I'm setting up a Netgear RN102 (Marvell Armada 370; armv7) and have some context on the Linux patches that a community fork maintains to get decent network throughout, and some of the challenges with that fitting in mainline Linux.
I see NetBSD has Armada 370 support. I will install it, and see how it fares.
I prefer NixOS on my machines, but for a 32-bit ARMv7 remote NAS that just serves NFS, I'm keen to try NetBSD.
Ah well. That saves me the trouble of trying it, which I was planning to do soon... Hopefully identifying the pain points will help in the long run.
I thought I was the only one suffering! I had similar spec for a development server. Most of the issues come from Python dependencies with native code (I remember some optimization packages and even Matplotlib). I tried all regular pip and uv but ended up neeed to compile them from sources. I switched back to x86 for good. And to be frank, the performance wasn’t that great even with that many cores.
I tried all regular pip and uv but ended up neeed to compile them from sources.
Do you mean in the sense of needing to go outside of pip and build the packages by hand?
No, this is a compilation step within pip/uv. It is not usually a blocker except time wasted. But, I do occasional run into compilation issues requiring installing other OS level dev dependencies that are painful to resolve.
Yeah if you want a Linux desktop that actually works for gaming you need an Nvidia card with the binary drivers, and you need to avoid things like Flatpak that don't know how to play nice with that. That's been the case for decades on any architecture, to the point that I'd consider it common sense.
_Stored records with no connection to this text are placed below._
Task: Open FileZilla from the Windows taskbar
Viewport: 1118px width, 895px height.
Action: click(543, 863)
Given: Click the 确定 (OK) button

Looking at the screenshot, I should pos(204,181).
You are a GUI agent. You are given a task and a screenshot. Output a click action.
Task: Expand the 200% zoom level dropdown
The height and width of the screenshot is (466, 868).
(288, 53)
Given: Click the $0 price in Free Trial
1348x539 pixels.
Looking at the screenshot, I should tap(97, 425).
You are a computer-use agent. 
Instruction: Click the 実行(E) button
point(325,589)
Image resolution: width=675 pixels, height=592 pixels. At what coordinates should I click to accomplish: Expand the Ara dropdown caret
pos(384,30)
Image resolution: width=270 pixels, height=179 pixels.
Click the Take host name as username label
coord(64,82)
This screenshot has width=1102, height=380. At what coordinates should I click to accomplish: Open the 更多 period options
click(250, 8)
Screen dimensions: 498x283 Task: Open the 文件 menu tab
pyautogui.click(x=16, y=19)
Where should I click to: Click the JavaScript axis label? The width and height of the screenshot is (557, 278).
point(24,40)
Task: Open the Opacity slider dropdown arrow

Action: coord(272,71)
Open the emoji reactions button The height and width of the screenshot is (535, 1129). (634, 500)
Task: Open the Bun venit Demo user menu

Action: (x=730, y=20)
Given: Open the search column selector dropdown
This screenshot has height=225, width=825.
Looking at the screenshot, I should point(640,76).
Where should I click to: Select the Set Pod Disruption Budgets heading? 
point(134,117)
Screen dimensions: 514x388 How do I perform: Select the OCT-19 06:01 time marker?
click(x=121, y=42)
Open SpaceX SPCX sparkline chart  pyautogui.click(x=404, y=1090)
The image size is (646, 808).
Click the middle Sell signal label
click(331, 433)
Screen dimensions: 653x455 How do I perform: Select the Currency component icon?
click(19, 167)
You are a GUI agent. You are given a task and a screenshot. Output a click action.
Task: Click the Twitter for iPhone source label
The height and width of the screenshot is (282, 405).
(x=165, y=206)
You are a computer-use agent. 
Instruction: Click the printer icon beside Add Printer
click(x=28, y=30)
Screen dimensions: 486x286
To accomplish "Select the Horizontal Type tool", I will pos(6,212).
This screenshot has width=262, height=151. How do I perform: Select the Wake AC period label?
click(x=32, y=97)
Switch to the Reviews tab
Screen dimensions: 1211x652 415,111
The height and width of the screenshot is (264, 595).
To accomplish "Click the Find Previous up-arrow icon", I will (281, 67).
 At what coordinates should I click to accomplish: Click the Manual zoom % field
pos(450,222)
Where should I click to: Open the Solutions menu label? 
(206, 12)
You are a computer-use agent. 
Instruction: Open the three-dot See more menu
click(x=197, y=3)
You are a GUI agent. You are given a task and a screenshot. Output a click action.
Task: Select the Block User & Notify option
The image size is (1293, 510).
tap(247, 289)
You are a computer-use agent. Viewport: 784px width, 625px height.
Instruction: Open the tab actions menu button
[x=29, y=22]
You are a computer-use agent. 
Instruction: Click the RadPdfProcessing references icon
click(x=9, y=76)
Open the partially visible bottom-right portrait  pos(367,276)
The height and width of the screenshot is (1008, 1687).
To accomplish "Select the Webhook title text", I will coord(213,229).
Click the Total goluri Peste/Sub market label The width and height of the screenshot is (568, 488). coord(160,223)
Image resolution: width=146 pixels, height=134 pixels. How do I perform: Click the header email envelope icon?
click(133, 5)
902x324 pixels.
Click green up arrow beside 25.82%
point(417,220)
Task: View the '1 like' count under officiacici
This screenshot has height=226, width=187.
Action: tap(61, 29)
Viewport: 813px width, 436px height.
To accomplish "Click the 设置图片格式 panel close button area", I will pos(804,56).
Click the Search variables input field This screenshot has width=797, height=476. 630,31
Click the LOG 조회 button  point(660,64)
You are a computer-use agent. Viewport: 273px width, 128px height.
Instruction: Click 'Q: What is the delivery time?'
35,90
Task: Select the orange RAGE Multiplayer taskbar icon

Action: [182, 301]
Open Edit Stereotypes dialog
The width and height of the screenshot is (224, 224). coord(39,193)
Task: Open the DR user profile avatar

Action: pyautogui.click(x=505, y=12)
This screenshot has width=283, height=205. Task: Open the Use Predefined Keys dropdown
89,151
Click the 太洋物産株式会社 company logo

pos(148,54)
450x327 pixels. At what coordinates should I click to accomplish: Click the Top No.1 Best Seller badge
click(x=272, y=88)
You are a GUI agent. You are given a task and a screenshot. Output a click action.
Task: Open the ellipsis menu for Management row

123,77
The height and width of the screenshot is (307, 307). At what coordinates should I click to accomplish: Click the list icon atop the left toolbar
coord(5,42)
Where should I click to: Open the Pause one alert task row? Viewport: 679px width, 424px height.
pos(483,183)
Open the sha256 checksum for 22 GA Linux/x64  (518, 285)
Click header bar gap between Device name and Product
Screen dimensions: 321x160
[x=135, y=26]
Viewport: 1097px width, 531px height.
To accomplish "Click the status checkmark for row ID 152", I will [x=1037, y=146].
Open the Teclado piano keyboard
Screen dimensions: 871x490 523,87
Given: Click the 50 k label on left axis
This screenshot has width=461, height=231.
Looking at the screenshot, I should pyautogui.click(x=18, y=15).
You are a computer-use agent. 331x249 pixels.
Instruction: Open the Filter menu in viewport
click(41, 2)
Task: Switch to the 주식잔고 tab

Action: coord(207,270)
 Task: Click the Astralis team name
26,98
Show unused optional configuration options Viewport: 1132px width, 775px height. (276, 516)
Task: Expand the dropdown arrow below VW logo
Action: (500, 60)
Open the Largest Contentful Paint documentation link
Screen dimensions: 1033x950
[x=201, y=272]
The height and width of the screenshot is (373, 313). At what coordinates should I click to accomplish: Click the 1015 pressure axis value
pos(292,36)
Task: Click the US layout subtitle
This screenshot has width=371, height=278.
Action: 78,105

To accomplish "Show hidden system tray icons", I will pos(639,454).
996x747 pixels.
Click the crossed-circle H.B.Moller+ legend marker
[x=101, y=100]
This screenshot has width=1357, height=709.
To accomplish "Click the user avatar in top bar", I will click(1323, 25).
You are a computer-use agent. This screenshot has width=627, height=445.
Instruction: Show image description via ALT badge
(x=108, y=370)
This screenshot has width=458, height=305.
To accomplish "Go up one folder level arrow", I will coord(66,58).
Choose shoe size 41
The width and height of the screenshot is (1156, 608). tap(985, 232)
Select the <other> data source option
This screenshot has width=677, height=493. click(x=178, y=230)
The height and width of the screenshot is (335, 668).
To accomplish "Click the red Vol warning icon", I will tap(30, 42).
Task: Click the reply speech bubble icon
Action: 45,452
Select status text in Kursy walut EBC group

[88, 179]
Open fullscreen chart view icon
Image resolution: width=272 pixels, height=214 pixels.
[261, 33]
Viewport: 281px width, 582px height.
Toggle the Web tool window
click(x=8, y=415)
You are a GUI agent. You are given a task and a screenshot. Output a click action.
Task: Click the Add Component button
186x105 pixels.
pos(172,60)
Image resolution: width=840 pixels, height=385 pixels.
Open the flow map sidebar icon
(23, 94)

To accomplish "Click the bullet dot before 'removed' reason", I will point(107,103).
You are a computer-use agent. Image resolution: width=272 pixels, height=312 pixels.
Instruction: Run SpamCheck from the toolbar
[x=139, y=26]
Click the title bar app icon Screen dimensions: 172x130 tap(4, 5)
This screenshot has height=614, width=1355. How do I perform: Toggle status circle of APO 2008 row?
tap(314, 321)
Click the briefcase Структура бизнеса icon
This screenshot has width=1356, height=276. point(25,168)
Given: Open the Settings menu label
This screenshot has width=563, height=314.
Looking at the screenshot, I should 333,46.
I have an AMD GPU and gaming works just fine on Linux. Add to that that the general hickups are less than with my previous nvidia and their stupid closed driver blob.
I will second this counterexample. The open-source amdgpu drivers have treated me great, whether using flatpak, steam proton, or native games. Examples: Hytale, Subnautica 2, Sins of a Solar Empire 2, Helldivers.
We can have better than fucking NVidia.
AMD has been the preferred GPU for Linux gaming for quite a few years unless you absolutely need Nvidia for something else like Cuda.
What are you on about? AMD GPUs work just fine for gaming, and so does e.g. Steam inside Flatpak. Sure, in the case of Steam the Flatpak won't give you access to your Steam controller but beyond that it works just fine.
If you're going to make such claims at least provide some data to back it up, other than "trust me bro".
It used to be true, that nvidia with proprietary drivers was just better. AMD caught up though.
I’ve actually had better experiences with my AMD based Steam Deck, a AMD APU (5750GE, so 8 cores of zen 3 + vega 8 GPU) based mini PC, and an Intel arc b580 in recent years than I have had with an NVIDIA 3090 in the same timeframe.
In such a kernel-patch sensitive setup I wouldn't bother with distribution's kernel package at all. Just build and boot my own kernel outside the package system, update it at my own pace.
Oh wow, I had followed this thread of posts a bit and I was surprised it worked for so long, always sounded a bit "trying to make it work". Sad to read it though.
Normally I would start to bisect the kernel to find out where the problem is. But I was running a tainted kernel due to PCIE65 patches so who knew where the problem actually was… Let’s get Nvidia
If you call yourself an Arm developer that shouldn't've been an obstacle for debugging ;)
I run my dev branch off of linux-next, with about 150-200 patches on top, on various Snapdragon devices (including my actual daily driver laptop and phone). Have debugged various issues, including in totally unrelated parts of the kernel (like twice it was FUSE related heh) no problem.